Problem description: In full and word for word, give the records again.

++++ Data supplied ++++

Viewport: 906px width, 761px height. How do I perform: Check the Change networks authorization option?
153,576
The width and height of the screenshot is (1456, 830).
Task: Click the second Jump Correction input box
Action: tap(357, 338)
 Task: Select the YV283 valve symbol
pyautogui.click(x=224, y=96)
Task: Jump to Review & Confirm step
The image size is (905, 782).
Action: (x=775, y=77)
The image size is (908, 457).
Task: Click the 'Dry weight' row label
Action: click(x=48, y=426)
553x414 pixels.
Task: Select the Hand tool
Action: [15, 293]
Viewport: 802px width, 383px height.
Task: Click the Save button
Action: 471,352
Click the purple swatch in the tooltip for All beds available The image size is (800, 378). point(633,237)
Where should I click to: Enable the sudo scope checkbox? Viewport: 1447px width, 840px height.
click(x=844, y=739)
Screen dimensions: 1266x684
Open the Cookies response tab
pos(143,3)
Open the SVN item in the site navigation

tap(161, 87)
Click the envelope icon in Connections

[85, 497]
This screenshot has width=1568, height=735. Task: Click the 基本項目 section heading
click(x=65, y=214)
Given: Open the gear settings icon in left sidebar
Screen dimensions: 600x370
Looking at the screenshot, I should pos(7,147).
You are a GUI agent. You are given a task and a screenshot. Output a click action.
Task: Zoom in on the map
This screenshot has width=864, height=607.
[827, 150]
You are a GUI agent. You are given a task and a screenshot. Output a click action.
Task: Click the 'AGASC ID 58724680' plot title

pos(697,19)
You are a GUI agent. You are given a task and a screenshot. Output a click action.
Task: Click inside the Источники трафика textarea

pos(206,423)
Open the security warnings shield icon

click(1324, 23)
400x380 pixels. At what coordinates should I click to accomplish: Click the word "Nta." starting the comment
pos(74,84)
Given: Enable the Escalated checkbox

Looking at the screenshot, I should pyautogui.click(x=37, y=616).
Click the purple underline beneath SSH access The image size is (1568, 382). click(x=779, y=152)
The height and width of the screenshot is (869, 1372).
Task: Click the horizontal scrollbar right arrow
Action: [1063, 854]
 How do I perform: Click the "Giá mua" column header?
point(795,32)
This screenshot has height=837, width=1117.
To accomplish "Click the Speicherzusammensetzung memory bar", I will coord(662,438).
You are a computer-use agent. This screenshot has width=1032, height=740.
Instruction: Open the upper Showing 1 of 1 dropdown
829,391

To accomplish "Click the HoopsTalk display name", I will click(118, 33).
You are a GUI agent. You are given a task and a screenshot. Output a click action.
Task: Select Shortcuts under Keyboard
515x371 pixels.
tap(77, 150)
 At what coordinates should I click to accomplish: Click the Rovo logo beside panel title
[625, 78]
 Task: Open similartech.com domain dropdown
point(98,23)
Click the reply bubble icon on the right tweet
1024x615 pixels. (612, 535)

++++

Result for this task:
Viewport: 906px width, 761px height. How do I perform: Check the Change networks authorization option?
153,576
The width and height of the screenshot is (1456, 830).
Task: Click the second Jump Correction input box
Action: tap(357, 338)
 Task: Select the YV283 valve symbol
pyautogui.click(x=224, y=96)
Task: Jump to Review & Confirm step
The image size is (905, 782).
Action: (x=775, y=77)
The image size is (908, 457).
Task: Click the 'Dry weight' row label
Action: click(x=48, y=426)
553x414 pixels.
Task: Select the Hand tool
Action: [15, 293]
Viewport: 802px width, 383px height.
Task: Click the Save button
Action: 471,352
Click the purple swatch in the tooltip for All beds available The image size is (800, 378). point(633,237)
Where should I click to: Enable the sudo scope checkbox? Viewport: 1447px width, 840px height.
click(x=844, y=739)
Screen dimensions: 1266x684
Open the Cookies response tab
pos(143,3)
Open the SVN item in the site navigation

tap(161, 87)
Click the envelope icon in Connections

[85, 497]
This screenshot has width=1568, height=735. Task: Click the 基本項目 section heading
click(x=65, y=214)
Given: Open the gear settings icon in left sidebar
Screen dimensions: 600x370
Looking at the screenshot, I should pos(7,147).
You are a GUI agent. You are given a task and a screenshot. Output a click action.
Task: Zoom in on the map
This screenshot has width=864, height=607.
[827, 150]
You are a GUI agent. You are given a task and a screenshot. Output a click action.
Task: Click the 'AGASC ID 58724680' plot title

pos(697,19)
You are a GUI agent. You are given a task and a screenshot. Output a click action.
Task: Click inside the Источники трафика textarea

pos(206,423)
Open the security warnings shield icon

click(1324, 23)
400x380 pixels. At what coordinates should I click to accomplish: Click the word "Nta." starting the comment
pos(74,84)
Given: Enable the Escalated checkbox

Looking at the screenshot, I should pyautogui.click(x=37, y=616).
Click the purple underline beneath SSH access The image size is (1568, 382). click(x=779, y=152)
The height and width of the screenshot is (869, 1372).
Task: Click the horizontal scrollbar right arrow
Action: [1063, 854]
 How do I perform: Click the "Giá mua" column header?
point(795,32)
This screenshot has height=837, width=1117.
To accomplish "Click the Speicherzusammensetzung memory bar", I will coord(662,438).
You are a computer-use agent. This screenshot has width=1032, height=740.
Instruction: Open the upper Showing 1 of 1 dropdown
829,391

To accomplish "Click the HoopsTalk display name", I will click(118, 33).
You are a GUI agent. You are given a task and a screenshot. Output a click action.
Task: Select Shortcuts under Keyboard
515x371 pixels.
tap(77, 150)
 At what coordinates should I click to accomplish: Click the Rovo logo beside panel title
[625, 78]
 Task: Open similartech.com domain dropdown
point(98,23)
Click the reply bubble icon on the right tweet
1024x615 pixels. (612, 535)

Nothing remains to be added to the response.